AMC Theatres plans to close more locations as it continues to grapple with a sluggish post-pandemic box office, company executives warned this week.

AMC, the world’s largest movie theater chain, reported that attendance dropped nearly 10% in the final quarter of 2025 compared to the same period the year before, executives reported on the company’s Tuesday earnings call.

The report prompted shares in AMC to drop to a multi-year low of $1.16 on Monday, Deadline reported.

The company has shuttered 213 locations over the past five years. It now has about 850 locations, including over three dozen in California. Executives said they plan to close more locations.

“We will continue to take actions to close theaters, to reduce leases as we go forward,” Chief Financial Officer Sean Goodman said.

Goodman said the leases at around 85 locations are up for renewal this year. Executives will analyze those locations to determine whether it makes the most financial sense to renew them, or walk away and shutter any given location.

But that’s only part of the equation, he said.

While AMC has closed over 200 theaters in recent years, it’s also opened 25 new ones.
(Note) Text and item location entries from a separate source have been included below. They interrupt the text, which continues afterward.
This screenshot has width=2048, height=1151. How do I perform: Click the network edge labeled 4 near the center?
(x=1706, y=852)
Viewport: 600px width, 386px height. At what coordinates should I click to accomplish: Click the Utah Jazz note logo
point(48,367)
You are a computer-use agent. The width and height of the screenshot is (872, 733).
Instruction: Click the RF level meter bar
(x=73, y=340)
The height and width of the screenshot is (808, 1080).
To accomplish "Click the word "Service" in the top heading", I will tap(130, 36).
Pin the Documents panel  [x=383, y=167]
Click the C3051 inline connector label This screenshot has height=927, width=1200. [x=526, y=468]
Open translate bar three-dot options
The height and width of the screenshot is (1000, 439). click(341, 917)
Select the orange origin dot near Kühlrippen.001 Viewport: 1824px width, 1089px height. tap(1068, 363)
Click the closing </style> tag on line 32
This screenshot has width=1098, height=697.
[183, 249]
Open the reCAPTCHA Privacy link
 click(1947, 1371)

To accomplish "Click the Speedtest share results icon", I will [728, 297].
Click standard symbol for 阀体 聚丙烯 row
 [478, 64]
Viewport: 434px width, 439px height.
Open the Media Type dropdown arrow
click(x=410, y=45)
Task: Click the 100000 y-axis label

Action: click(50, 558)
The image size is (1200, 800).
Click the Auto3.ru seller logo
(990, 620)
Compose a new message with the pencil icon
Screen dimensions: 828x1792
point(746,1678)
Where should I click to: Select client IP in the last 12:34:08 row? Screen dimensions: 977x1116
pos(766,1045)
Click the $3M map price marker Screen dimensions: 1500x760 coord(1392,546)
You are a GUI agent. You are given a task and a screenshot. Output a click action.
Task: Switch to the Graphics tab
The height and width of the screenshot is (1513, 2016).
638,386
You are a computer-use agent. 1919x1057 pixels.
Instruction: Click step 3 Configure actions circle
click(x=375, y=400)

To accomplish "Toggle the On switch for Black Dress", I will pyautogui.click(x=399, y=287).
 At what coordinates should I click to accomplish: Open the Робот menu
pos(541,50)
Goodman said that reflects a desire to focus on the most profitable opportunities.

“You’re going to see the similar sort of pace going forward, we’ll be closing more theaters than we open, but the new ones that we open are generating significantly more profit than the ones that we close,” Goodman said.

CEO Adam Aron pointed to AMC’s location at The Grove in Los Angeles as an example.

That theater was previously operated by the financially-strained Pacific Theatres. That company did not reopen the location after the pandemic; AMC stepped in and bought it and reopened it in 2021.

“That theater used to be No. 28 in the county in terms of annual box office receipts — now with adding the AMC secret sauce, that theater is now No. 5 in the country,” he said.

AMC has not revealed which locations it plans to close.